Ist dann die Nacht vorbei, leuchtet die Sonn,
weih ich mich dir aufs neu vor deinem Thron;
baue mein Bethel dir und jauchz mit Freuden hier:


Ist mir auch ganz verhüllt dein Weg allhier,
wird nur mein Wunsch erfüllt: Näher zu dir!
Schließt dann mein Pilgerlauf, schwing ich mich freudig auf:

 


Näher, noch näher


Näher, noch näher, fest an dein Herz,
ziehe mich, Jesus, in Freude und Schmerz!
Birg mich aus Gnaden, in deinem Zelt;
schirme und schütze mich, Heiland der Welt;
schirme und schütze mich, Heiland der Welt!


Du, mein Erlöser, nichts hab ich hier,
nichts, was als Opfer, Herr, tauget vor Dir;
ach, nur ein sünd’ges Herze, ist mein;
Jesus, mein Heiland, o wasche mich rein;
Jesus mein Heiland, o wasche mich rein!


Herr, sei mir gnädig, mache mich frei,
bis alles irdische Ringen vorbei,
bis ganz mein Wesen dein Abglanz ist
und Du, Herr Jesus, dann alles mir bist;
und Du, Herr Jesus, dann alles mir bist!

 


Neunundneunzig der Schafe


1.Neunundneunzig der Schafe lagen schon
auf des Himmels Weide dort;
doch eins war fern und gar weit entflohn,
ja weit von dem Hirten fort,
weit weg im Gebirge wild und rauh,
weit weg von des Hirten selger Au,
weit weg von des Hirten selger Au.


2.Neunundneunzig, o Hirte hast ja Du,
sind sie nicht genug für Dich?
Der Hirte spricht: Ich hab keine Ruh,
ich sehn nach dem einen mich;
und sei auch der Weg gar rauh und steil:
Ich suche mein Schaf und bringe ihm Heil,
ich suche mein Schaf und bringe ihm Heil.

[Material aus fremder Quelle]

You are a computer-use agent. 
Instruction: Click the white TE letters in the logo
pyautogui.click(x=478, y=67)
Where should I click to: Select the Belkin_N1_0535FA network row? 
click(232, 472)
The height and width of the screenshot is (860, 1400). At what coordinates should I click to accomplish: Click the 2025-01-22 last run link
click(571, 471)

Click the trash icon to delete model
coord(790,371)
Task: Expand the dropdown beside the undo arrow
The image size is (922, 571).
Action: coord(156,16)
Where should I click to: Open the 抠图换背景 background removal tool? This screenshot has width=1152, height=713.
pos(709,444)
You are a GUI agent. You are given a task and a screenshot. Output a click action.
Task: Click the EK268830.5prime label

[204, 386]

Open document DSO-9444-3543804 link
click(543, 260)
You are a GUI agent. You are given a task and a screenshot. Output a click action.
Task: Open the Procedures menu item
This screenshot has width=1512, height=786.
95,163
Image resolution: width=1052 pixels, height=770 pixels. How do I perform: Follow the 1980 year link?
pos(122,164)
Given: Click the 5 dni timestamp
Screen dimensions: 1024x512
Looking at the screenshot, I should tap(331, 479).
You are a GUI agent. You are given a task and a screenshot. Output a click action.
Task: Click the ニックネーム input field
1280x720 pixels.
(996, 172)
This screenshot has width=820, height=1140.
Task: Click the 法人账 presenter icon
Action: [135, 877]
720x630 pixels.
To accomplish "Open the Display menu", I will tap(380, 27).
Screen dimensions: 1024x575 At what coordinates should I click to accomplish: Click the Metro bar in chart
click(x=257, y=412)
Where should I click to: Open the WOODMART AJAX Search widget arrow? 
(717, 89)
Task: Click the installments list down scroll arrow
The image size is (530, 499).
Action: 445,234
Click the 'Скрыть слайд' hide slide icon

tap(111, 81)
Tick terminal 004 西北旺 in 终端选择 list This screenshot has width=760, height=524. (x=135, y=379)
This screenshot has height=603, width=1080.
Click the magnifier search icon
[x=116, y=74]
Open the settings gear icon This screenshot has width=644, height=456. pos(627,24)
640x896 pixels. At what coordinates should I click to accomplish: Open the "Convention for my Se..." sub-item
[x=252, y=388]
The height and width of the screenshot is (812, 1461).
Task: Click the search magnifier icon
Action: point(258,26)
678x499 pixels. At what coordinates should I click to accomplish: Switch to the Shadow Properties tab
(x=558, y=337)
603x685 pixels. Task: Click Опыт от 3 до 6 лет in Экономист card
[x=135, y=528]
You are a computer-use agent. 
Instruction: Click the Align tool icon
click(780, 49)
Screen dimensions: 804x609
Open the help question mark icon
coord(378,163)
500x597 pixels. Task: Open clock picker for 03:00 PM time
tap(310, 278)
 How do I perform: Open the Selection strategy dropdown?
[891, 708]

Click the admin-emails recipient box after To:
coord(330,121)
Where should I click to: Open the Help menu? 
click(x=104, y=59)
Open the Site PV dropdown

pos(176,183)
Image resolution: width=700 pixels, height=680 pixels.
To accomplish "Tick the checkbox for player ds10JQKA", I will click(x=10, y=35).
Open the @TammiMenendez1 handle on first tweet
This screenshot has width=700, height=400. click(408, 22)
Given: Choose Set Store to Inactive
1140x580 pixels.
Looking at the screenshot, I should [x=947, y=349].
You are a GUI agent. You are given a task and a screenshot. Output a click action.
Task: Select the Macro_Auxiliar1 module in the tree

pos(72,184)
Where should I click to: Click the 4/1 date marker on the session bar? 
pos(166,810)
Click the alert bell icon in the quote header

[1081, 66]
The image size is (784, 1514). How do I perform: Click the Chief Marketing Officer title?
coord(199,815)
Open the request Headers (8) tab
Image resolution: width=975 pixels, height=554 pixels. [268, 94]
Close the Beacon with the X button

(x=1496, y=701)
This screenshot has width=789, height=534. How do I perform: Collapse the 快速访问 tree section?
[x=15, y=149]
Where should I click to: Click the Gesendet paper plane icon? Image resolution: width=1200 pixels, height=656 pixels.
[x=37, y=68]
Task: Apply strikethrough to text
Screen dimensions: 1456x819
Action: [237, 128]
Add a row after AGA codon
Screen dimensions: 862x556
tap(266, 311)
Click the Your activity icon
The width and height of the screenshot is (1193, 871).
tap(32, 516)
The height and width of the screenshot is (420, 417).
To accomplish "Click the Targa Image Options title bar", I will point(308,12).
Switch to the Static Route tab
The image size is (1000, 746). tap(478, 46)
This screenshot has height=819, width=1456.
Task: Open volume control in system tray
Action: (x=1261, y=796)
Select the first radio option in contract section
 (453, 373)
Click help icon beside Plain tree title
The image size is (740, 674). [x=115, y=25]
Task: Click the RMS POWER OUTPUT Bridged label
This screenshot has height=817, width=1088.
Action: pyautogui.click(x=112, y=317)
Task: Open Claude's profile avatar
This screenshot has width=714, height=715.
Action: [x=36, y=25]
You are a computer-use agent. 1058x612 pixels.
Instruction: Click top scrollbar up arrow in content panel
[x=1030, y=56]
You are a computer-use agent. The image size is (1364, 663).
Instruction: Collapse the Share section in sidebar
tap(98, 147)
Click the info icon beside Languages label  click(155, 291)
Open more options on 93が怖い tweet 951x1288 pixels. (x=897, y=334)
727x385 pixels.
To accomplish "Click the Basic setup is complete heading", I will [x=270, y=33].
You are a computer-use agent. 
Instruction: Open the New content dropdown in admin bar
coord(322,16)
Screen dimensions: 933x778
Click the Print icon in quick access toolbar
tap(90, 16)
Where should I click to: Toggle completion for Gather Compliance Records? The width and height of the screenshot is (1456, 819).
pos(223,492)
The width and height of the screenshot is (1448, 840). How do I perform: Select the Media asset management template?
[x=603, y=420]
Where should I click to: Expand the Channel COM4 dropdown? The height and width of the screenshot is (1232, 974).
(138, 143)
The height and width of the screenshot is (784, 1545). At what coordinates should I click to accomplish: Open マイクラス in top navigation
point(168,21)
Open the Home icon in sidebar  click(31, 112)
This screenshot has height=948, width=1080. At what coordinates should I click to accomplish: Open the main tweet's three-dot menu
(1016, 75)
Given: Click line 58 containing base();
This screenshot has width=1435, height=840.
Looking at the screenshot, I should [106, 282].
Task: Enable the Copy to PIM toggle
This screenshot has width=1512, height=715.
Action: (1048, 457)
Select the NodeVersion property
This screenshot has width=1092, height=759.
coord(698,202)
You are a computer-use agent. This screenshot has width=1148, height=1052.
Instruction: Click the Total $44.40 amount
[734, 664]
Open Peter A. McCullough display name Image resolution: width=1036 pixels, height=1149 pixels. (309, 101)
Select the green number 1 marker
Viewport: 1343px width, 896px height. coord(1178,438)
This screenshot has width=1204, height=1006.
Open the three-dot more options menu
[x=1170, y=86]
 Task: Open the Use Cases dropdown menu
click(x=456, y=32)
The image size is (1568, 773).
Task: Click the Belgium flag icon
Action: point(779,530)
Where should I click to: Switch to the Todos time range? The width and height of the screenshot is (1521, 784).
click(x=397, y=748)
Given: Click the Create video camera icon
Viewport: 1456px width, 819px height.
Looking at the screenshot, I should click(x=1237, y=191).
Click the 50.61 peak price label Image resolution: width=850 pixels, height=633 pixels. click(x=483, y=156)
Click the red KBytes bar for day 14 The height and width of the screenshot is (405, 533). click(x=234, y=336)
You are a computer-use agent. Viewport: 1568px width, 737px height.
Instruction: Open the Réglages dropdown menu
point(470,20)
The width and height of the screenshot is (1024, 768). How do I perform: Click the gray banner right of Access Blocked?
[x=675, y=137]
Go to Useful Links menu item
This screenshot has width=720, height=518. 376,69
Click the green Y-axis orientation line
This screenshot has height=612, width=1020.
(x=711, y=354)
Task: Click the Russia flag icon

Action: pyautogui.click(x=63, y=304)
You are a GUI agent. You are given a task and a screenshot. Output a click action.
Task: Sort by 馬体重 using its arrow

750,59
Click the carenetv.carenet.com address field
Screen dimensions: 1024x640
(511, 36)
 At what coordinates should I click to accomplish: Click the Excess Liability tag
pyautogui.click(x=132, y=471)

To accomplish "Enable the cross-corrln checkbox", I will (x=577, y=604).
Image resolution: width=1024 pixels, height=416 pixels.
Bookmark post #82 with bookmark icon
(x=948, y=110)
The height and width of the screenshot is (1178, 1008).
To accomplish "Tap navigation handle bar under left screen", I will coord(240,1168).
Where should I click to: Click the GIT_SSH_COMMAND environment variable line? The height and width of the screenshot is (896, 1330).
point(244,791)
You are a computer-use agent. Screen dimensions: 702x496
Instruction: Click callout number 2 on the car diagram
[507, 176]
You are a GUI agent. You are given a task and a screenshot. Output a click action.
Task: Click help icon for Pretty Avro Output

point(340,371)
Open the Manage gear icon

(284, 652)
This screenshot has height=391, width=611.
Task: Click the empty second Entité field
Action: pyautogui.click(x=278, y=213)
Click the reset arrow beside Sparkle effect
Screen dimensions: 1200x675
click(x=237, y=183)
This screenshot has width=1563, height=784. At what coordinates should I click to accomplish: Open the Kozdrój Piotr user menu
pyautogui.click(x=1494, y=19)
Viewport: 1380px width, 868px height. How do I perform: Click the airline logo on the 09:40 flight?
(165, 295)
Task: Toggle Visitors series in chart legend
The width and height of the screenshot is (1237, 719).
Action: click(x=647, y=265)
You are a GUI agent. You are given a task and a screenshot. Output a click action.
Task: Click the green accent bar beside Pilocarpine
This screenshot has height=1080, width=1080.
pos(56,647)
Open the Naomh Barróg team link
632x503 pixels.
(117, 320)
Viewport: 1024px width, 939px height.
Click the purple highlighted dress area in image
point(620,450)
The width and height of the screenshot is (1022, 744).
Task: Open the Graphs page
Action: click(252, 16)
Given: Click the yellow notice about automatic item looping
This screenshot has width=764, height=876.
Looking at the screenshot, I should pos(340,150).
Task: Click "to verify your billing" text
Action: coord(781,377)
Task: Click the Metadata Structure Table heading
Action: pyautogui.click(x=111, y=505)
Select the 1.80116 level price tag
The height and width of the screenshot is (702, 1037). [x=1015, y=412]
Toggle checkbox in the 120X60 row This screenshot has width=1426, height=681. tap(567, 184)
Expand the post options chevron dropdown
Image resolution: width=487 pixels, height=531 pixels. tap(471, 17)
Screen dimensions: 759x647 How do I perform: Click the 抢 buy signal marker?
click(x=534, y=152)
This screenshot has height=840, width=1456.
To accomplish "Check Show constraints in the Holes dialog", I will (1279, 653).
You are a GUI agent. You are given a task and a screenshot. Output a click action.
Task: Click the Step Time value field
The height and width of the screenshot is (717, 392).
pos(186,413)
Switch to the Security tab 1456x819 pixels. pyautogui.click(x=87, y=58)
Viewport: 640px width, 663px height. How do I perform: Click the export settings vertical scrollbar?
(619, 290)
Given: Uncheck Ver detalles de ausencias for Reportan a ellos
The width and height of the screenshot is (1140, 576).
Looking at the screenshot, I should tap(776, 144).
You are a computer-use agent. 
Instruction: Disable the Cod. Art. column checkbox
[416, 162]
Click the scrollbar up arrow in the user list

3.Doch keiner dort oben wusst es je,
in welch tiefe Kluft Er ging,
noch wie bitter und schwer war das Todesweh,
das den Hirten für uns umfing.
In der Wüste, wo sonst kein Retter war,
da fand Er Sein Schaf verschmachtet gar,
da fand Er Sein Schaf verschmachtet gar.


4.Woher kommen die Tropfen rotes Blut,
die man sieht den Weg entlang?
Es floss vom Hirten, dem Schaf zugut,
es ward Ihm so heiß und bang.
O Hirte, wie wund ist Deine Hand.
Du hast so viel Schmerzen drangewandt,
Du hast so viel Schmerzen drangewandt.


5.Und über die Berge schallt es hoch,
aus der Tiefe ruft’s empor:
„O freuet euch, freuet euch, freut euch doch,
gefunden ist, was ich verlor!”
Und die Engel, sie stimmen ein Loblied an:
Gelobt sei der Herr, der solches getan!
Gelobt sei der Herr, der solches getan!